Top of Excerpted data
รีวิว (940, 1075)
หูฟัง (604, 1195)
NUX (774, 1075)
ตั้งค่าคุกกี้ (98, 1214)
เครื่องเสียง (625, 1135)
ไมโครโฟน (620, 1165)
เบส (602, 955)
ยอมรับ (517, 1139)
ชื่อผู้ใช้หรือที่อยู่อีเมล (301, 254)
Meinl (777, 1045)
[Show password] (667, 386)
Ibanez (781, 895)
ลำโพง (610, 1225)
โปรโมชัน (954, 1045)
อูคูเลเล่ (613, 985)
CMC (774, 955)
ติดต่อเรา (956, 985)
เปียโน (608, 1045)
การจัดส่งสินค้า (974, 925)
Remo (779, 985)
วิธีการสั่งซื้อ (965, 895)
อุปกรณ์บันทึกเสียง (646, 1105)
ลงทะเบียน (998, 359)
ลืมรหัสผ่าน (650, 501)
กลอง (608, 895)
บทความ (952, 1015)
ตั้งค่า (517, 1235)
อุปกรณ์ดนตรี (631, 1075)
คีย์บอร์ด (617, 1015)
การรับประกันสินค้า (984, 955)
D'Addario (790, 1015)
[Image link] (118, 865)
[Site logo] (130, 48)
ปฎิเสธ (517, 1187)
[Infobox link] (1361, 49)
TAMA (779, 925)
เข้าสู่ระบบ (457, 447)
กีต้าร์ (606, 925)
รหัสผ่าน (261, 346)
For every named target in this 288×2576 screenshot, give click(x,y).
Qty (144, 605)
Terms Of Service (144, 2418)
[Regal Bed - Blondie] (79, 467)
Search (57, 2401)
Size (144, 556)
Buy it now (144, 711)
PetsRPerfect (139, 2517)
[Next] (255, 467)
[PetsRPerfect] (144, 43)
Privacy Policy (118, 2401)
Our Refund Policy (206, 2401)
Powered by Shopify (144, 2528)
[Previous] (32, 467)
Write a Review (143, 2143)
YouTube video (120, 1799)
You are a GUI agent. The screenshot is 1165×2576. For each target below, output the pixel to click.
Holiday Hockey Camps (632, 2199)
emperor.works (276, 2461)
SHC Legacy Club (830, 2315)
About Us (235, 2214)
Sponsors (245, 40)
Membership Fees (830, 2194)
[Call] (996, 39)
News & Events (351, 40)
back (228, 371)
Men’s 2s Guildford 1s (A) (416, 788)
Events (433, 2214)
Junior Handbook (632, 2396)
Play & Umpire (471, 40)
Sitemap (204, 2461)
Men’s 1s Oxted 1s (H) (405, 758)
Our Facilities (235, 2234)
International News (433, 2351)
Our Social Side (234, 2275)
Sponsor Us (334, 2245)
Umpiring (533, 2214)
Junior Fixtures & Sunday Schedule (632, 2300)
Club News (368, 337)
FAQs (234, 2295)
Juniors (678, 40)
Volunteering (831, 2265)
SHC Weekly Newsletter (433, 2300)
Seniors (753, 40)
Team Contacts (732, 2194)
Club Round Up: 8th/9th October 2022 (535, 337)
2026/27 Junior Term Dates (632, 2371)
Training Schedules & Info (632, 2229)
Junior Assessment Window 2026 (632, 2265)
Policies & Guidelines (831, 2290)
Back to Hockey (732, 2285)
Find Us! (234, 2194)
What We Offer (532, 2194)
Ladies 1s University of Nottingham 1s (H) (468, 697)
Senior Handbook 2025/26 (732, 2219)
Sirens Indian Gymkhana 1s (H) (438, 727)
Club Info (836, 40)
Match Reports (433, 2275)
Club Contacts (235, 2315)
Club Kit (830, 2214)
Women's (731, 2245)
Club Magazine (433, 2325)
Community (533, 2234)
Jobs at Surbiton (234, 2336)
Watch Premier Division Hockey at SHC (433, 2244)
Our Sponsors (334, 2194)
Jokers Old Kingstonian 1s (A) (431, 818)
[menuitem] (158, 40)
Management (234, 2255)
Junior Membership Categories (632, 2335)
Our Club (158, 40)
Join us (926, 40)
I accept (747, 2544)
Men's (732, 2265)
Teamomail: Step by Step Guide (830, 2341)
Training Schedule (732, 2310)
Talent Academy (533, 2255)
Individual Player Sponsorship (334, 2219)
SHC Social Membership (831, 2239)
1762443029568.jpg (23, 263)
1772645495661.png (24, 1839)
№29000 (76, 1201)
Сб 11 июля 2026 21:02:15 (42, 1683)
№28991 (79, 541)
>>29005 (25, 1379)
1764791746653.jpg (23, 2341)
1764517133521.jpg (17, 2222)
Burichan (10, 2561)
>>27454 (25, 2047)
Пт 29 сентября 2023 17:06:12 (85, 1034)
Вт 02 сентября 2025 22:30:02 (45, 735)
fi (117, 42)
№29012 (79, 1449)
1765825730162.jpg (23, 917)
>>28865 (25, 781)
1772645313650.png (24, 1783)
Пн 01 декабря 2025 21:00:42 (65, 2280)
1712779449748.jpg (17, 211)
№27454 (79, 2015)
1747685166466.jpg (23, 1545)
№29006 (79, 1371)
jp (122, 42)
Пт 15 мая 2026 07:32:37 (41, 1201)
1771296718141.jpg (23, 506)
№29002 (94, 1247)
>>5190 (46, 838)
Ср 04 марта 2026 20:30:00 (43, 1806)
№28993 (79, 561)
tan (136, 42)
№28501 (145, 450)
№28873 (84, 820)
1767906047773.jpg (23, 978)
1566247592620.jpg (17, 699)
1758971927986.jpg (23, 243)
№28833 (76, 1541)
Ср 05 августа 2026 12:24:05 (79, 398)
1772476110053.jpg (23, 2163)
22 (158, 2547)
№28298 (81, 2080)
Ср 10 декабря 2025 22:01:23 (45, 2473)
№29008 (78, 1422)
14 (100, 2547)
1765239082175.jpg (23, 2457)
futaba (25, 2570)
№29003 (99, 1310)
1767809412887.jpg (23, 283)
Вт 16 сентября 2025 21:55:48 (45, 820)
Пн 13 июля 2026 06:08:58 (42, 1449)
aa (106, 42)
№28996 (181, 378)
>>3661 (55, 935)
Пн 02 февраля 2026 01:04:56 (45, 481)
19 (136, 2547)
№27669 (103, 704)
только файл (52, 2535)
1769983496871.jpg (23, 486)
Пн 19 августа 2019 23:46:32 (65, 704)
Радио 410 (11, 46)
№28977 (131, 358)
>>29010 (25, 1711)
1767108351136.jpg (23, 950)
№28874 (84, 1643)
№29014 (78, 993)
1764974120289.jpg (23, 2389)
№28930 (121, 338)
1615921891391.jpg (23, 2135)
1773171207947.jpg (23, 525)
Bottom of Excerpted data
● **What to do**: Match on "Handbook": copy every line in the records that has it.

● **Answer box**:
Junior Handbook (632, 2396)
Senior Handbook 2025/26 (732, 2219)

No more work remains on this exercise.